[Date Prev][Date Next] [Chronological] [Thread] [Top]

approx match at CMU



  There was recently a thread of inquiry on the ITS mailing list about 
getting Approximate Matching working in OpenLDAP. I had taken an interest
in this a while ago, and implemented something that was rather specific to
what we needed here at Carnegie Mellon. I'd like to get this submitted in a
more official way, so I'll lay out here a presentation of what I did.

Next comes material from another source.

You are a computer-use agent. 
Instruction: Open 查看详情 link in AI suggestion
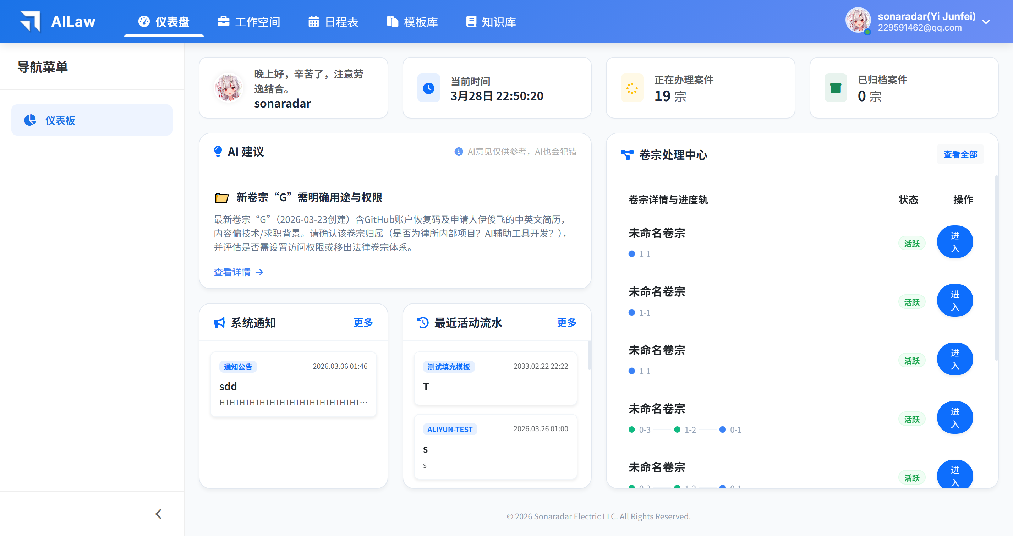coord(233,272)
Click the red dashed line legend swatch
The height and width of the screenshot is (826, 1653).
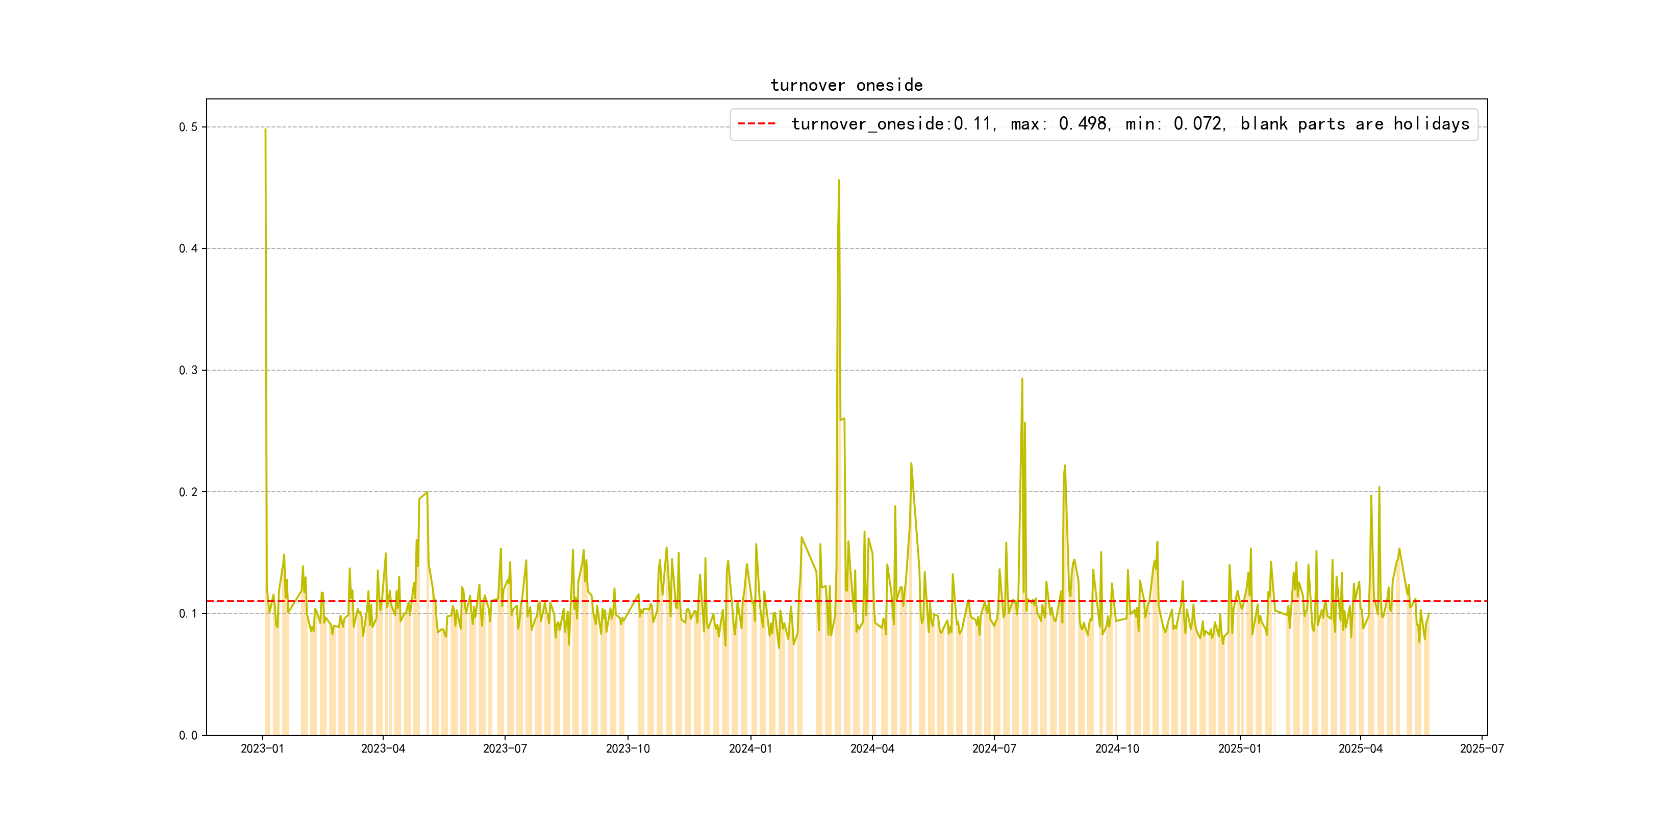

  In simplified terms, slapd keeps an index database of the form "key=>DN".
When attributes are added to the database via ldapadd or ldapmodify, the
new values are run through the phonetic() function to produce a key.  (The
key string is the equivalent of someone mumbling the word, with different
inflections depending on the soundex algorithm used. Thus "Adamson" will
be mumbled as "edmsm".) The key is added to the index database, and the
value for the key is the DN that got added or modified.  Now when a search
is run to approximately match a search value, that search value is run
through the same phonetic() function, and the key produced is sought in the
index database. The index database returns the DN(s) that will match the
approximate search.

  Here are two ways that approximate matching can be done:

  At the simplest level, all values are treated as a single inseparable
string of characters. A value is run through the phonetic() function which
produces exactly one key. Thus the string "Carnegie Mellon" becomes the key
"krmsmlm".  When a search is being performed by a user, they must search on
something close to that entire string, such as "Crimson Molon". If the
search is for just "Mellon", the search will fail, since "Mellon" becomes
"mlm", which does not match "krmsmlm". The same failure will occur for just
"Carnegie".

  At a higher level of complexity, all values are broken up on word boundaries
and produce multiple keys. The string "Carnegie Mellon" will become the two
keys "krms" and "mlm". When a search is performed, the search string is
also broken into multiple words, and a comparison is made between the pieces.
The search string must have at least one of the pieces from the value in
the database, and if the search string has multiple words, they must all be
present in the database value AND appear in the same order. Thus the
database value "Carnegie Mellon" will hit a match when the search string is
any of "Molon", "Crimson Molon", or "Crimson". But it would NOT match
"Molon Crimson" because of ordering, or "Tom Mellon" because "tom" does not
match any part of "Carnegie Mellon".


  We wanted approximate matching here at CMU for Email routing. Mail addressed
to "mark_adamson@cmu.edu" is supposed to be routed to me, because my "cn" 
attribute matches the address (note that this is after sendmail fails several
other searches, like uid=mark_adamson.). Thus the implementation of
approximate matching will break strings up on underscore, a period, or a
space. Also, approximate matching was made more "cn" specific by accounting
for initials: we wanted mail addressed to "m.adamson" to be delivered. For
this case, any single letter word only needs to match the first letter of a
word in a database string.

  To summarize, any of the following will approx match "Mark A. Adamson" :

	STRING      		Notes
	-------------		------
	mark adamson		exact match
	mark_adamson		underscore separator
	mark.adamson		period separator
	mark        		missing one part
	adamson     
	merk adamson		phonetically close
	mark edemsen
	merk edemsen
	edemsen     		phonetically close and missing parts
	m.adamson   		initials 
	m_adamson   
	m.a.adamson 
	a.adamson   
	a.edemsen    

  and the following are examples of non-matching strings:

	STRING          	Notes
	-------------		-----------
	adamson mark		wrong order
	tom adamson  		non matching part


	
This method of allowing pieces to be missing is very useful for cn type
attributes. Values with small words like "the", and names with and without 
initials, can be found.

  Do other people think this is a useful way of doing approx matching? What
is broken, what is missing?   There is space in schema_init.c for two types
of approx matching (directoryString and IA5String), and I could fill in the
two algorithms (strict match and missing pieces & initials match).
  Because I already wrote the two algorithms and have them running here at
CMU, I wrote this message more as a presentation than a proposal. But I am
willing to try to shim the code into what most people need.


  -Mark Adamson
   Carnegie Mellon


P.S.  We had a phonetic() function in the system that LDAP is replacing, so
I took that soundex algorithm and imported into my copy of OpenLDAP. Thus the
phonetic keys shown in this message are from that algorithm, and NOT from
either of those in servers/slapd/phonetic.c   Sorry.